Ansari, S.; Sarmah, D. T.; Verma, R.; Chandrasekar, K.; Chatterjee, S.; Surjit, M.

Hepatitis E virus (HEV) is a major cause of acute viral hepatitis in lower- and middle-income countries. HEV infection may lead to acute liver failure, chronic liver disease and high mortality in pregnant women. Antiviral therapy is not a standard treatment for HEV patients. Computational biology tools promise to revolutionize the antiviral drug discovery.

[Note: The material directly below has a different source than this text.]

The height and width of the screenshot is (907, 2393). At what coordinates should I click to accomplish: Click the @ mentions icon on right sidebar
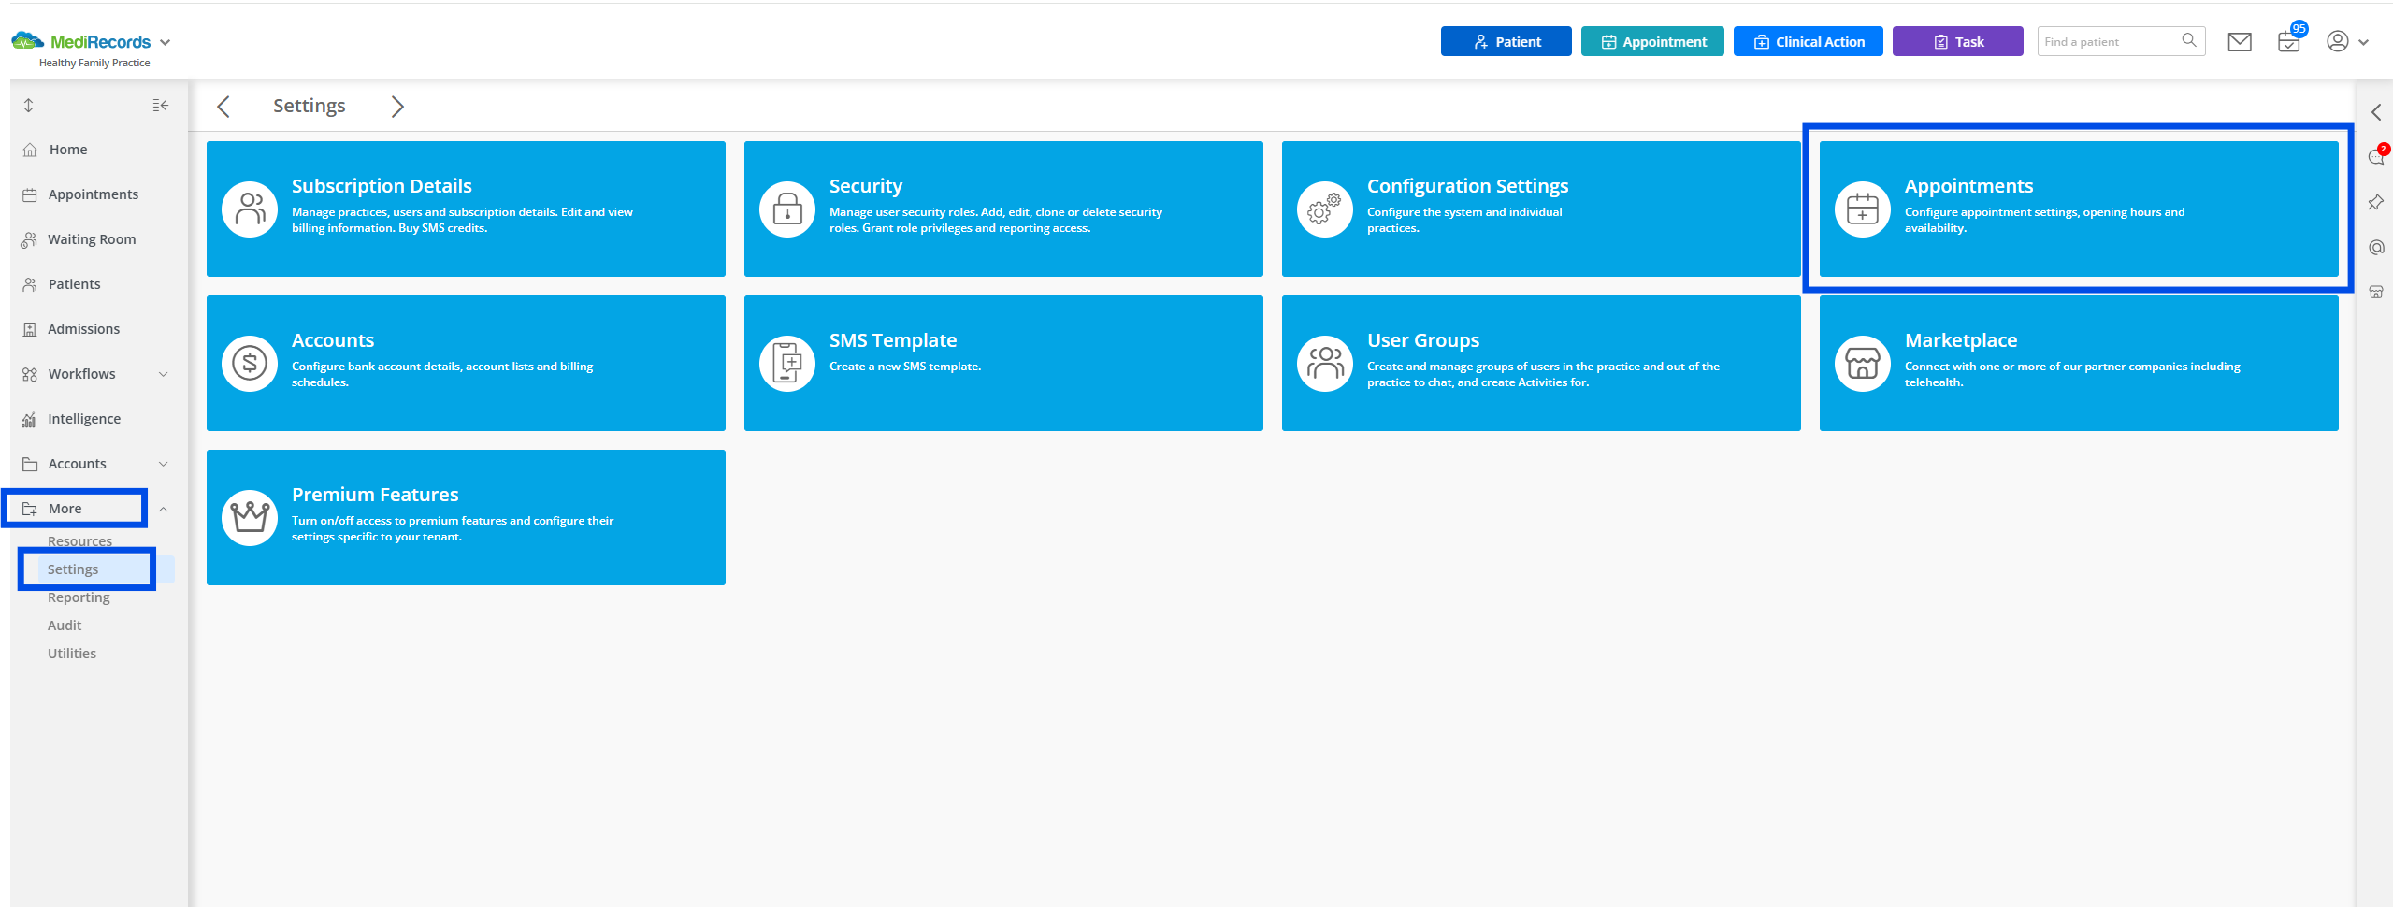2376,247
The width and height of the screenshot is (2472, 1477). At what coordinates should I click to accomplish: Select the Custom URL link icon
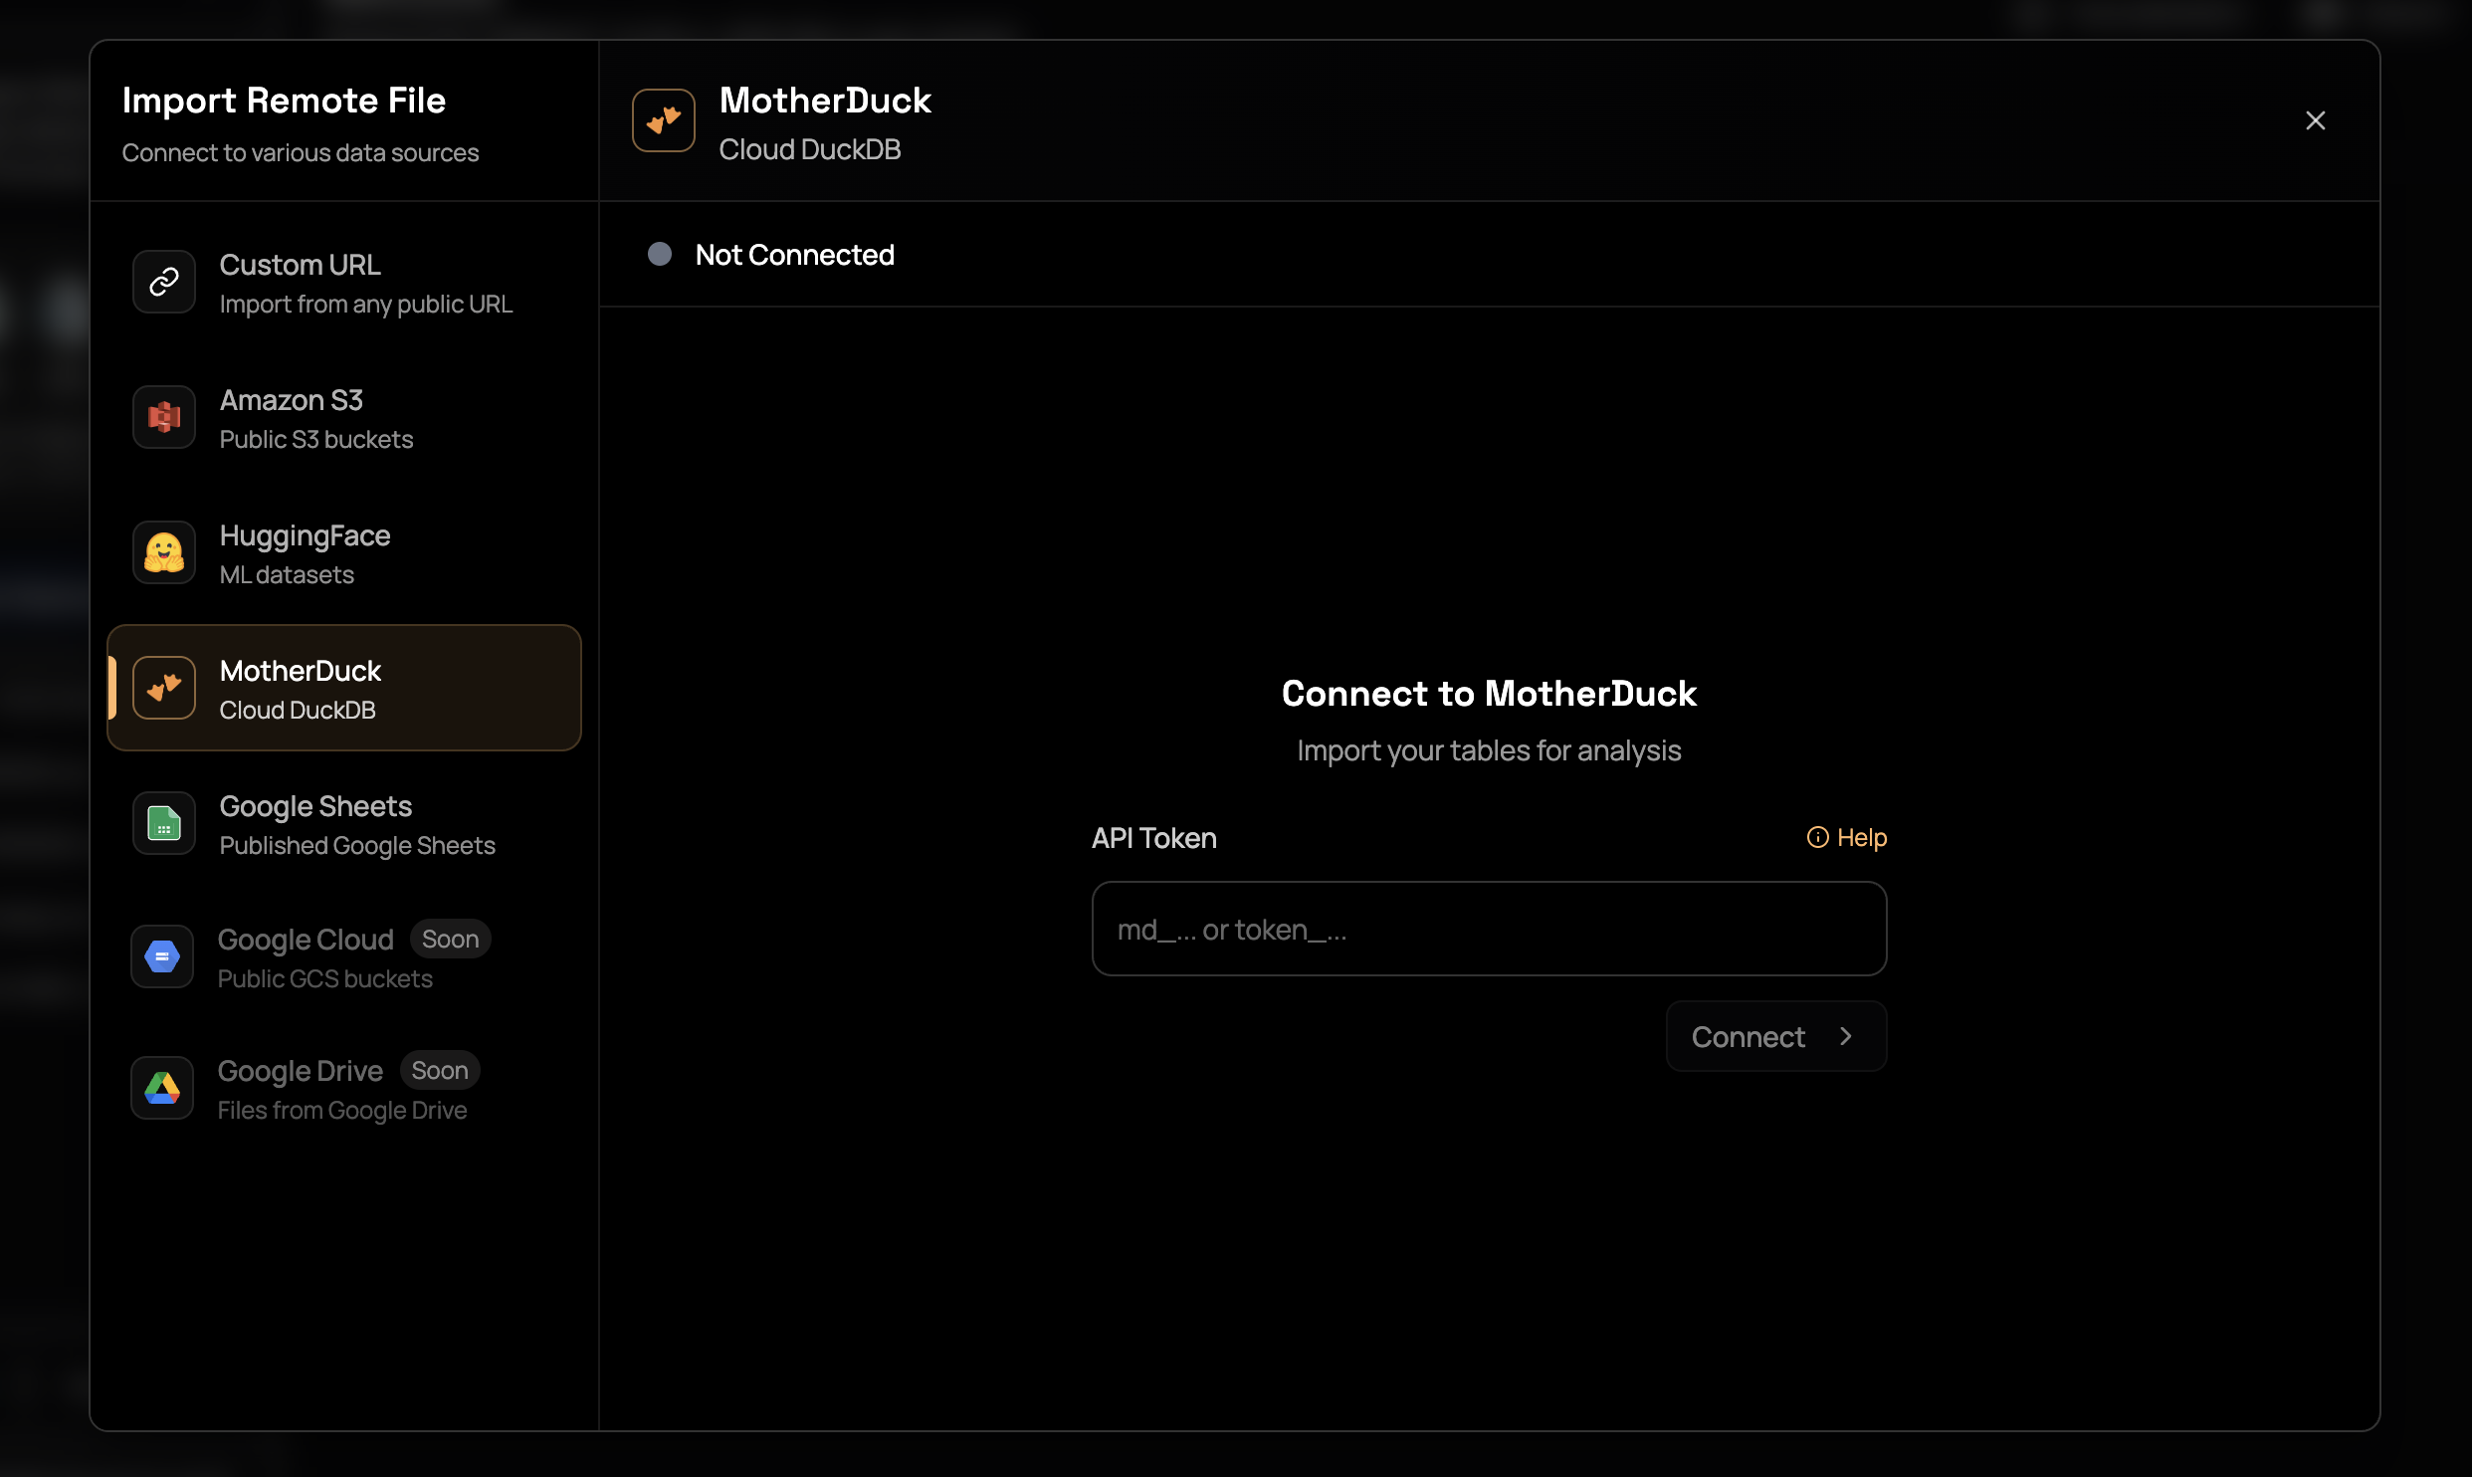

Here, we analyzed the transcriptome data of HEV infected primary human hepatocyte (PHH)-cells through connectivity map database and applied control theory on functional network to identify antiviral targets against HEV. The above analyses predicted PKC{beta}, PKB/AKT and CK1{varepsilon} as potential antiviral targets against HEV. The antiviral function of PKB/AKT and CK1{varepsilon} was experimentally validated by using respective biochemical inhibitors in g3 (genotype 3)-HEV replicon and Huh7 cell-based model of g3 and g1-HEV infection. Further, knockdown of CK1{varepsilon} showed a similar effect. These data confirmed that CK1{varepsilon} is an antiviral target for HEV. At present, there are no FDA approved drugs targeting CK1{varepsilon}. Etravirine is an FDA approved non-nucleoside reverse transcriptase inhibitor drug, used for the treatment of Human immunodeficiency virus type 1 (HIV-1) infected patients. An in silico study predicted Etravirine to be a potent inhibitor of CK1{varepsilon}. Our experiments revealed potent antiviral activity of Etravirine against HEV, which was mediated via its ability to inhibit the activity of CK1{varepsilon}. Taken together, the current study demonstrates that PKB/AKT and CK1{varepsilon} are bonafide antiviral targets for HEV and paves the way for repurposing Etravirine for the treatment of HEV infected patients.